Dynamo Processor

This module implements the processing function for the Dynamo software package.

The module will create an Dynamo project directory and set up a new Matlab script to process the raw data from ets_generate_data.py through the Dynamo tomography pipeline.

processors.dynamo_processor.dynamo_main(root, name, dynamo_args)

The main method to drive Dynamo project set up.

The steps taken are:

1. Make Dynamo dir

2. Generate the volume index .doc file and the data table .tbl file for Dynamo

3. Using the template script found at templates/dynamo/dynamo_process.m, generate a Matlab

   script which will take in the generated input files and extract the particles and create a Dynamo alignment project

Parameters

• root – The ETSimulations project root directory

• name – ETSimulations project name

• dynamo_args – Dynamo processor parameters

Returns: None

processors.dynamo_processor.eman2_processor_to_dynamo(root, name, dynamo_args)

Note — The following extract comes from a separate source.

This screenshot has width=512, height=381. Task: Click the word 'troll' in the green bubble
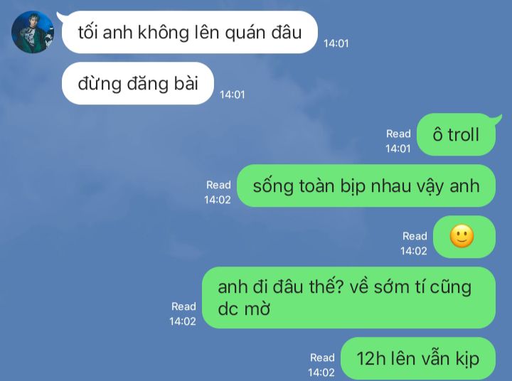(464, 134)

Starting from simulated data processed with the EMAN2 Processor, generate the Dynamo .doc and

.tbl files necessary for particle extraction and STA project setup

Parameters

• root – The ETSimulations project root

• name – The name used for naming the stacks

• dynamo_args – The Dynamo Processor arguments

Returns: (the .doc file path, the .tbl file path, the table basename)

processors.dynamo_processor.eman2_real_to_dynamo(dynamo_args)

Starting from real data processed with the EMAN2, generate the Dynamo .doc and

.tbl files necessary for particle extraction and STA project setup

Parameters

dynamo_args – The Dynamo Processor arguments

Returns: (the .doc file path, the .tbl file path, the table basename)

processors.dynamo_processor.extract_e2_particles(stack_file, name, destination)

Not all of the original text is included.